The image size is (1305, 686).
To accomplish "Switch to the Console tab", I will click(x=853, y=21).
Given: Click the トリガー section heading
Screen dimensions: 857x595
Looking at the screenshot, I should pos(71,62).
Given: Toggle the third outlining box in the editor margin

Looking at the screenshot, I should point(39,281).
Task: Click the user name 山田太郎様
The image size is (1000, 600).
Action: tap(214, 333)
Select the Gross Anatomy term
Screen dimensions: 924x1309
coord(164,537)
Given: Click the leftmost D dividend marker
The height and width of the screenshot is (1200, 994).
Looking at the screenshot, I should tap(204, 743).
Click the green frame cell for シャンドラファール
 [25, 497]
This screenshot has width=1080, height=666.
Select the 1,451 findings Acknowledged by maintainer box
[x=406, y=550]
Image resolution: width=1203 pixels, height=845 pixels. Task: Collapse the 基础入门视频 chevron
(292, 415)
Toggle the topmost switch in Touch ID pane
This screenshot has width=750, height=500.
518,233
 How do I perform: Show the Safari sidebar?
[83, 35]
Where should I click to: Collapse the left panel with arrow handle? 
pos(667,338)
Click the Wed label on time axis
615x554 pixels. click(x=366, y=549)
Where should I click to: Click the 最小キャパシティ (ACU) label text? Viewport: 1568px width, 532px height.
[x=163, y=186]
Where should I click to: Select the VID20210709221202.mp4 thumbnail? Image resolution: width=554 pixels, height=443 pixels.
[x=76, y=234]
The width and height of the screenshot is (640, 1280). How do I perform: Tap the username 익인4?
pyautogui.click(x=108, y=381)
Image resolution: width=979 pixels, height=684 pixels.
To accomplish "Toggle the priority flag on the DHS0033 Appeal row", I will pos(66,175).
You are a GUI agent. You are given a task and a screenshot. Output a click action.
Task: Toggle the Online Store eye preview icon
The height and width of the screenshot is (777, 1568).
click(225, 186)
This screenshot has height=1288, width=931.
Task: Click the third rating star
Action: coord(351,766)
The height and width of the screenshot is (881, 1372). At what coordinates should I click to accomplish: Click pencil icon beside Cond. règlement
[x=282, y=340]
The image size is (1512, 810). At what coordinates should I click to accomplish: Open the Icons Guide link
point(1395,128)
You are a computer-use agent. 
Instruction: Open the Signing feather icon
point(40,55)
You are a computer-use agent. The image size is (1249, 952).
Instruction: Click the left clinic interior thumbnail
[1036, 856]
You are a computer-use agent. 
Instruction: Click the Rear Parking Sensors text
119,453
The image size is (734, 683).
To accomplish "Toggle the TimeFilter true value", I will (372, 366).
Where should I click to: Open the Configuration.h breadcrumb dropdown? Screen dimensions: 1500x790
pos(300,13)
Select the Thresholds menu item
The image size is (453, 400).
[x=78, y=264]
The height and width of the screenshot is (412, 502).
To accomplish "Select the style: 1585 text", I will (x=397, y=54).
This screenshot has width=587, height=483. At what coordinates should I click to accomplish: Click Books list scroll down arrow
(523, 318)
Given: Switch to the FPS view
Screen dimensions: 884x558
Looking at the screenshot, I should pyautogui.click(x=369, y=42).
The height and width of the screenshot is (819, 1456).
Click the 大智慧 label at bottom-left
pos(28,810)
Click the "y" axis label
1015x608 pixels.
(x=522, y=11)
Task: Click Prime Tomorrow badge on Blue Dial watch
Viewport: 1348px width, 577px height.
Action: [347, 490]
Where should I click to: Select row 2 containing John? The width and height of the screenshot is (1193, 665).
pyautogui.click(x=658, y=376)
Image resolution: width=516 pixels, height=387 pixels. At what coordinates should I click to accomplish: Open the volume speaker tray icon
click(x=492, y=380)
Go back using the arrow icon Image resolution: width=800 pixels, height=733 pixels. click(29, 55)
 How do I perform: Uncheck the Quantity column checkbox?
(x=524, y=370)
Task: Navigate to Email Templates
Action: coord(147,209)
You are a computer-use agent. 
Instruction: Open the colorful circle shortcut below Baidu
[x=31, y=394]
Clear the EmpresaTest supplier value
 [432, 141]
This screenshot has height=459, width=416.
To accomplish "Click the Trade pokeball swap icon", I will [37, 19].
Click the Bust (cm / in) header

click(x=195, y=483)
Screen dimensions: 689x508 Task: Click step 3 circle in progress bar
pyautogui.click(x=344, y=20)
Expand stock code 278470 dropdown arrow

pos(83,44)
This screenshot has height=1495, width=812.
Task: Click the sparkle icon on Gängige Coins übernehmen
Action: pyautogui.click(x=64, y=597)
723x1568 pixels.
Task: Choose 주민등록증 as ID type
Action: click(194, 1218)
# # # # #
→ **What you have to do**
The answer is all of the material, repeated exactly.

→ **Answer to the exercise**
The image size is (1305, 686).
To accomplish "Switch to the Console tab", I will click(x=853, y=21).
Given: Click the トリガー section heading
Screen dimensions: 857x595
Looking at the screenshot, I should pos(71,62).
Given: Toggle the third outlining box in the editor margin

Looking at the screenshot, I should point(39,281).
Task: Click the user name 山田太郎様
The image size is (1000, 600).
Action: tap(214, 333)
Select the Gross Anatomy term
Screen dimensions: 924x1309
coord(164,537)
Given: Click the leftmost D dividend marker
The height and width of the screenshot is (1200, 994).
Looking at the screenshot, I should tap(204, 743).
Click the green frame cell for シャンドラファール
 [25, 497]
This screenshot has width=1080, height=666.
Select the 1,451 findings Acknowledged by maintainer box
[x=406, y=550]
Image resolution: width=1203 pixels, height=845 pixels. Task: Collapse the 基础入门视频 chevron
(292, 415)
Toggle the topmost switch in Touch ID pane
This screenshot has width=750, height=500.
518,233
 How do I perform: Show the Safari sidebar?
[83, 35]
Where should I click to: Collapse the left panel with arrow handle? 
pos(667,338)
Click the Wed label on time axis
615x554 pixels. click(x=366, y=549)
Where should I click to: Click the 最小キャパシティ (ACU) label text? Viewport: 1568px width, 532px height.
[x=163, y=186]
Where should I click to: Select the VID20210709221202.mp4 thumbnail? Image resolution: width=554 pixels, height=443 pixels.
[x=76, y=234]
The width and height of the screenshot is (640, 1280). How do I perform: Tap the username 익인4?
pyautogui.click(x=108, y=381)
Image resolution: width=979 pixels, height=684 pixels.
To accomplish "Toggle the priority flag on the DHS0033 Appeal row", I will pos(66,175).
You are a GUI agent. You are given a task and a screenshot. Output a click action.
Task: Toggle the Online Store eye preview icon
The height and width of the screenshot is (777, 1568).
click(225, 186)
This screenshot has height=1288, width=931.
Task: Click the third rating star
Action: coord(351,766)
The height and width of the screenshot is (881, 1372). At what coordinates should I click to accomplish: Click pencil icon beside Cond. règlement
[x=282, y=340]
The image size is (1512, 810). At what coordinates should I click to accomplish: Open the Icons Guide link
point(1395,128)
You are a computer-use agent. 
Instruction: Open the Signing feather icon
point(40,55)
You are a computer-use agent. The image size is (1249, 952).
Instruction: Click the left clinic interior thumbnail
[1036, 856]
You are a computer-use agent. 
Instruction: Click the Rear Parking Sensors text
119,453
The image size is (734, 683).
To accomplish "Toggle the TimeFilter true value", I will (372, 366).
Where should I click to: Open the Configuration.h breadcrumb dropdown? Screen dimensions: 1500x790
pos(300,13)
Select the Thresholds menu item
The image size is (453, 400).
[x=78, y=264]
The height and width of the screenshot is (412, 502).
To accomplish "Select the style: 1585 text", I will (x=397, y=54).
This screenshot has width=587, height=483. At what coordinates should I click to accomplish: Click Books list scroll down arrow
(523, 318)
Given: Switch to the FPS view
Screen dimensions: 884x558
Looking at the screenshot, I should pyautogui.click(x=369, y=42).
The height and width of the screenshot is (819, 1456).
Click the 大智慧 label at bottom-left
pos(28,810)
Click the "y" axis label
1015x608 pixels.
(x=522, y=11)
Task: Click Prime Tomorrow badge on Blue Dial watch
Viewport: 1348px width, 577px height.
Action: [347, 490]
Where should I click to: Select row 2 containing John? The width and height of the screenshot is (1193, 665).
pyautogui.click(x=658, y=376)
Image resolution: width=516 pixels, height=387 pixels. At what coordinates should I click to accomplish: Open the volume speaker tray icon
click(x=492, y=380)
Go back using the arrow icon Image resolution: width=800 pixels, height=733 pixels. click(29, 55)
 How do I perform: Uncheck the Quantity column checkbox?
(x=524, y=370)
Task: Navigate to Email Templates
Action: coord(147,209)
You are a computer-use agent. 
Instruction: Open the colorful circle shortcut below Baidu
[x=31, y=394]
Clear the EmpresaTest supplier value
 [432, 141]
This screenshot has height=459, width=416.
To accomplish "Click the Trade pokeball swap icon", I will [37, 19].
Click the Bust (cm / in) header

click(x=195, y=483)
Screen dimensions: 689x508 Task: Click step 3 circle in progress bar
pyautogui.click(x=344, y=20)
Expand stock code 278470 dropdown arrow

pos(83,44)
This screenshot has height=1495, width=812.
Task: Click the sparkle icon on Gängige Coins übernehmen
Action: pyautogui.click(x=64, y=597)
723x1568 pixels.
Task: Choose 주민등록증 as ID type
Action: click(194, 1218)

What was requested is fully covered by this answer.